This project and readme its in github: https://github.com/guilhermetavares/myscrapy In the url https://www.fara.gov/quick-search.html, click on "Active Foreign Principals".
This url "https://efile.fara.gov/pls/apex/f?p=171:130:0::NO:RP,130:P130_DATERANGE:N" is the starts url in Scrapy.
With the startup url set, i inspect the page and she loads a POST in javascript for pagination the results, and this POST is the navigations pages for Scrapy.
The POST url "https://efile.fara.gov/pls/apex/wwv_flow.show" navigates on all data pages avaible.

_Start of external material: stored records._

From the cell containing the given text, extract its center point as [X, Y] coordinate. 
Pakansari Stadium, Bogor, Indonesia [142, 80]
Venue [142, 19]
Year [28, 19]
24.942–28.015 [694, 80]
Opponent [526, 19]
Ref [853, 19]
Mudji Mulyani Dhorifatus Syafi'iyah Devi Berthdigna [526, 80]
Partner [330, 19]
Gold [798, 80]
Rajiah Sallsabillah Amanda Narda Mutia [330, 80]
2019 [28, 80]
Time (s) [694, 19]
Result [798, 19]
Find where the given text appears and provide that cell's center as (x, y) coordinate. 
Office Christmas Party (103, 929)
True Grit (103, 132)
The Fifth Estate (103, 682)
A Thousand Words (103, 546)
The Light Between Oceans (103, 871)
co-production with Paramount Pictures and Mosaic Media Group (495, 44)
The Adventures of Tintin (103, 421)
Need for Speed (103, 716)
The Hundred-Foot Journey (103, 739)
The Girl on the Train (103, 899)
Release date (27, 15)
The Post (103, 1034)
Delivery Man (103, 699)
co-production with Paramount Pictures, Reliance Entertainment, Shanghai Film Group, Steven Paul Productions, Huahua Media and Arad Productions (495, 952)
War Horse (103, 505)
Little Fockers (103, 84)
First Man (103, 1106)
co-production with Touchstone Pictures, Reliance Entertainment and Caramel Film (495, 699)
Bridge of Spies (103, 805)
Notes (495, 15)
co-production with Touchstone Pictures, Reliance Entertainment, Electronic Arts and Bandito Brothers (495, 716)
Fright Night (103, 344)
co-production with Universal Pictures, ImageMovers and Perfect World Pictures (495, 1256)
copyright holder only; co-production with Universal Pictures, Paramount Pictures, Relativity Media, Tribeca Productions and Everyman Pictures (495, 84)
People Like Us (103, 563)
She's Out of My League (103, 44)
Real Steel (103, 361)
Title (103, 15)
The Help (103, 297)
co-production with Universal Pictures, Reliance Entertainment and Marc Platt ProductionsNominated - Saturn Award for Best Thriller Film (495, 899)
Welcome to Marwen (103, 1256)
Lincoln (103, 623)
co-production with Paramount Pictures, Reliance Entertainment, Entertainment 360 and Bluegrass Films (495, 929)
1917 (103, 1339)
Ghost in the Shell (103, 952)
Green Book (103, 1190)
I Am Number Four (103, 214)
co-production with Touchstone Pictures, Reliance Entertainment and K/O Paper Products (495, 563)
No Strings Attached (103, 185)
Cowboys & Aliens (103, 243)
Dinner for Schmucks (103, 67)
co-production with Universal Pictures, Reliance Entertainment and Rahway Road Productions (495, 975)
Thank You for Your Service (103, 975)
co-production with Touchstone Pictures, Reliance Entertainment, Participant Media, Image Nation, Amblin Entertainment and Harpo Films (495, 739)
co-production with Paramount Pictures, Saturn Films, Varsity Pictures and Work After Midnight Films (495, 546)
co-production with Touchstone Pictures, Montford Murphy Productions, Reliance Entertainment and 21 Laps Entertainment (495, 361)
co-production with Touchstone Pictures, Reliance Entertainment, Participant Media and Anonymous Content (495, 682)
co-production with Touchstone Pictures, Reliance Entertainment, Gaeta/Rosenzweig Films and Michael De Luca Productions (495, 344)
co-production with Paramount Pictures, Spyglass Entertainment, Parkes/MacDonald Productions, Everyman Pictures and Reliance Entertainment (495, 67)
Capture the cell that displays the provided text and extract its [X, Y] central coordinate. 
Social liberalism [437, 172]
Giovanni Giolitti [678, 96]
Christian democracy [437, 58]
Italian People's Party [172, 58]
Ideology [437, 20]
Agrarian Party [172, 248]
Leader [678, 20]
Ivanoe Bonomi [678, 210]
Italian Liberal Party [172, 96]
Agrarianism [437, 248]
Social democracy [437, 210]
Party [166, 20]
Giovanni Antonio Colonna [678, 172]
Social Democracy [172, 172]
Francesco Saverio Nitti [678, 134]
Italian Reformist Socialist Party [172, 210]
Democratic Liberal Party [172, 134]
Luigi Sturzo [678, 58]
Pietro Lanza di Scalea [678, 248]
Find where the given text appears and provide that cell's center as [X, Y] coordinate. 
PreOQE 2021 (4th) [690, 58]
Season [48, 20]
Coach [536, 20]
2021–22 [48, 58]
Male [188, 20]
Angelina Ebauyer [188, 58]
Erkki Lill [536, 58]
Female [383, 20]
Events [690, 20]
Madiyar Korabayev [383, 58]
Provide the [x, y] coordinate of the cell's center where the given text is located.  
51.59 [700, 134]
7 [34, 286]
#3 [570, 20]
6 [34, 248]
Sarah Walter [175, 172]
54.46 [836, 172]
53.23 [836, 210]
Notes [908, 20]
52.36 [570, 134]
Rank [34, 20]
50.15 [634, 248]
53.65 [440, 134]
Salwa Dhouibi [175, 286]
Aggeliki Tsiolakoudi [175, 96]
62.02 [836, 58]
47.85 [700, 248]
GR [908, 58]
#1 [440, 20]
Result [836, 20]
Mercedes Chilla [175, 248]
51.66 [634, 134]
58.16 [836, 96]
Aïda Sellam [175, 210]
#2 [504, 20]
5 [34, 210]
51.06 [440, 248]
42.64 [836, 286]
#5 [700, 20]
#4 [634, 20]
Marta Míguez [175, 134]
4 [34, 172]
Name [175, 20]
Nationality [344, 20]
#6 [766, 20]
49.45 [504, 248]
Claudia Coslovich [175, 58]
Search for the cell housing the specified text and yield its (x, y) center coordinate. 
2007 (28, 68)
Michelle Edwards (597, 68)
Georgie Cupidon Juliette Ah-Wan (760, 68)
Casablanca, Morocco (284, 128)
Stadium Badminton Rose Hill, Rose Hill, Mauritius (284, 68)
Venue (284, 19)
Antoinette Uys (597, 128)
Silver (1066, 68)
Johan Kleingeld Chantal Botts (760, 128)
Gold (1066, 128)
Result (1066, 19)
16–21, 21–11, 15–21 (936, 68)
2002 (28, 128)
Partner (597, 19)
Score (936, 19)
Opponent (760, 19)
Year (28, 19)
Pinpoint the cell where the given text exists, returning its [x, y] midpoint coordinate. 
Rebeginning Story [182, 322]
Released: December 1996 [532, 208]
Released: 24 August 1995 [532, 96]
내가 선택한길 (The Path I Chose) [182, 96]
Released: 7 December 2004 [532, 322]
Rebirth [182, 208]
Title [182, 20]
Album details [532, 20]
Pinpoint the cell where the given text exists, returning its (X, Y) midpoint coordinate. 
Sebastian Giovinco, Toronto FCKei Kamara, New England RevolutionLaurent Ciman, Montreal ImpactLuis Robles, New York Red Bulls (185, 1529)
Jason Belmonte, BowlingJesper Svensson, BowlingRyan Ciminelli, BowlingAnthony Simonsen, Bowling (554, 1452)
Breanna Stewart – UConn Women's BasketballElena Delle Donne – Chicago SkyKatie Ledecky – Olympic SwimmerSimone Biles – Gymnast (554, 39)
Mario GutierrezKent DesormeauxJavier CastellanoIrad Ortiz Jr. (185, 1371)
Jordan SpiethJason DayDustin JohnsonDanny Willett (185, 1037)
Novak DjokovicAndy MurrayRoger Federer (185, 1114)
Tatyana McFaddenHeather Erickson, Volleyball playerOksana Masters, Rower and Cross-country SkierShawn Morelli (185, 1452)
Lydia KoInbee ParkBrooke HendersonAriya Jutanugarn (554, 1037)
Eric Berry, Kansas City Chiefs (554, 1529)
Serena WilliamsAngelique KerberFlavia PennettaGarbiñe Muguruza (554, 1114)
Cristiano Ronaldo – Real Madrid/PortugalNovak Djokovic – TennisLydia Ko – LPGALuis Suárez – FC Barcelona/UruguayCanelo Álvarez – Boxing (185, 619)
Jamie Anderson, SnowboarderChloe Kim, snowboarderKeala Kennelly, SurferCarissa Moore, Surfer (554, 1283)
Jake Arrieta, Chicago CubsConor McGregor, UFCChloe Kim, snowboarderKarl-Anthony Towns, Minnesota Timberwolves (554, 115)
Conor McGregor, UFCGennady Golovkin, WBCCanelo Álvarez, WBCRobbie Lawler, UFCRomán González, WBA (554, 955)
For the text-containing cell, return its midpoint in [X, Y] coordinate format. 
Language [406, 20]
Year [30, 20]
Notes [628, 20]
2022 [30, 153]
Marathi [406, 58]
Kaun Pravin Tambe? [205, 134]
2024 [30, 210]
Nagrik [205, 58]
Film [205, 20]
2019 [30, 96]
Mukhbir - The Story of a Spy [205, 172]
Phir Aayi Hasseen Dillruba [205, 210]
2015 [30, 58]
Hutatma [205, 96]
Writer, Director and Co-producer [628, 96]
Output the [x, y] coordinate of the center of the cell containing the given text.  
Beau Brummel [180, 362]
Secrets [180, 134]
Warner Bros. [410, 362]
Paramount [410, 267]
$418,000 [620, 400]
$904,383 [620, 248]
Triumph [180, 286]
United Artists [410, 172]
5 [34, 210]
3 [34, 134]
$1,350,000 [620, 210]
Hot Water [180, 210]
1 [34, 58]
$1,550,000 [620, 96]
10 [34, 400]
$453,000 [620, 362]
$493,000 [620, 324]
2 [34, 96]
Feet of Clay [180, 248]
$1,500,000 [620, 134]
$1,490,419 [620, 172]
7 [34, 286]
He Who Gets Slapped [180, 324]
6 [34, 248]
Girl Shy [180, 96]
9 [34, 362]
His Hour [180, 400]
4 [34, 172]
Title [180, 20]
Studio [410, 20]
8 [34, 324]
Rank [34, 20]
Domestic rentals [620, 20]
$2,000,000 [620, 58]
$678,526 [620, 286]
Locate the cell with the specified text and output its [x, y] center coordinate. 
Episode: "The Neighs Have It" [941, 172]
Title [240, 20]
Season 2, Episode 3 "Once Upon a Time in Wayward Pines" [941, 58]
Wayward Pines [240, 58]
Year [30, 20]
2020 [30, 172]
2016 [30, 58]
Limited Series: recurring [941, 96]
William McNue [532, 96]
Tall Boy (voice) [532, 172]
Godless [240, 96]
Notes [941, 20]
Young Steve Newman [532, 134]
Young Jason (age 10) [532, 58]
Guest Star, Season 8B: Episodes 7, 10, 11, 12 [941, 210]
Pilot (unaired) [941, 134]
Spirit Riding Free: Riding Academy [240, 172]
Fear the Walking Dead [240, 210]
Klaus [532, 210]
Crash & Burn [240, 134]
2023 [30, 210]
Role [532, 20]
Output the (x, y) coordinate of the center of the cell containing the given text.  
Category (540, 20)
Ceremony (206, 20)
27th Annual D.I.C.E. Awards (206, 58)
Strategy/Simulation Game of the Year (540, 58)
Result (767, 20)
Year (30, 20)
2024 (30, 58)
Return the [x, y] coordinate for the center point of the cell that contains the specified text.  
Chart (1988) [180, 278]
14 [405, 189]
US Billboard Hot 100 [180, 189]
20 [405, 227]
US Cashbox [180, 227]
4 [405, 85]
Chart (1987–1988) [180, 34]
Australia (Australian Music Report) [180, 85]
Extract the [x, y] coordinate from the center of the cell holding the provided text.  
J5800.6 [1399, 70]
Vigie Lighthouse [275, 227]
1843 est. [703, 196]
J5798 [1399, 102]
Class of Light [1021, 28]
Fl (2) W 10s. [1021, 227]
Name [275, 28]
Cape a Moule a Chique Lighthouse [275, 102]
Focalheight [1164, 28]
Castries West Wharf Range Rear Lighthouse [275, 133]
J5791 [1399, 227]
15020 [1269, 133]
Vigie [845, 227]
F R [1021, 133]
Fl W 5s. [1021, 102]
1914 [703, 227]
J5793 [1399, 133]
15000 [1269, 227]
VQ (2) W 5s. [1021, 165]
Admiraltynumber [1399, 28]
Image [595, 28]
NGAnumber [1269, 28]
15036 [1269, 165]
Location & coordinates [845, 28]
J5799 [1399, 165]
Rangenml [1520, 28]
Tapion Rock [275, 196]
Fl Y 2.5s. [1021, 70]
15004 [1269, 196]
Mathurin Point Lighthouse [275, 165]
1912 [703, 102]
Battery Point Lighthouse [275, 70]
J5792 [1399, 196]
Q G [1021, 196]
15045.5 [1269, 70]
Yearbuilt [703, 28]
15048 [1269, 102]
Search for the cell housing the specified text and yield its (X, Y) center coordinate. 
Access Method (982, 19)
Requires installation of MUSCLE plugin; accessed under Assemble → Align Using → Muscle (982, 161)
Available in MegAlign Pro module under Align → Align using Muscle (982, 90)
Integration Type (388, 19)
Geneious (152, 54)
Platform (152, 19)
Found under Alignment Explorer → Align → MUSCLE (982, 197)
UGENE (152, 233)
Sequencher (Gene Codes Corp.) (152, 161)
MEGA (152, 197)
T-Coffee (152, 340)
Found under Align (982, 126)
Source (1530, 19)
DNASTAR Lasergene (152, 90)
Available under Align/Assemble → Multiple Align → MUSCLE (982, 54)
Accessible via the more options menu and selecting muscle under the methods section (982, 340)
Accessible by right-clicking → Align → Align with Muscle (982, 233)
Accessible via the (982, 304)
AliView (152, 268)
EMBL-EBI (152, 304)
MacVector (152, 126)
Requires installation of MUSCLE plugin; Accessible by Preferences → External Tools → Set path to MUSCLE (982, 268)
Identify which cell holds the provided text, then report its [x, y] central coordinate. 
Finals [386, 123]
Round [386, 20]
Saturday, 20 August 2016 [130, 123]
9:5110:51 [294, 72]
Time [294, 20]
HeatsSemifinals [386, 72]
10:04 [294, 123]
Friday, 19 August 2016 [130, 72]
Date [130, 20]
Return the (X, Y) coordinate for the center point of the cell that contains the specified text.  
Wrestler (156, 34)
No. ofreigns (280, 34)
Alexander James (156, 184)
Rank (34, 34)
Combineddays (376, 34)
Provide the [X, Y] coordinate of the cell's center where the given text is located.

The item has the structure:
{ 'address': '150 Broomielaw 5 Atlantic Quay', 'country_name': 'UNITED KINGDOM', 'date': '05/01/2012', 'exhibit_url': 'http://www.fara.gov/docs/6334-Exhibit-AB-20160106-1.pdf', 'foreign_principal': 'Scottish Development International', 'registration': 'Development Counsellors International', 'registration_date': '03/12/1993', 'registration_number': '4777', 'state': '', 'url': 'https://efile.fara.gov/pls/apex/f?p=171:200:6624565563159::NO:RP,200:P200_REG_NUMBER,P200_DOC_TYPE,P200_COUNTRY:4777,Exhibit%20AB,UNITED%20KINGDOM' }
First, clone the project:
git clone git@github.com:guilhermetavares/myscrapy.git
Install the requirements, on enviroment with Python >= 3.4.3
:
pip install requirements.txt
To run the tests, cd /faragov/faragov/
:
python3 tests.py
The response, running with coverage:
Name Stmts Miss Branch BrPart Cover --------------------------------------------------------------- faragov/__init__.py 0 0 0 0 100% faragov/middlewares.py 18 18 4 0 0% faragov/settings.py 4 4 0 0 0% faragov/spiders/__init__.py 0 0 0 0 100% faragov/spiders/fara.py 100 0 46 1 99% faragov/tests.py 63 0 6 1 99% --------------------------------------------------------------- TOTAL 185 22 56 2 88%
For running the spider
:
scrapy crawl fara -o faragov.json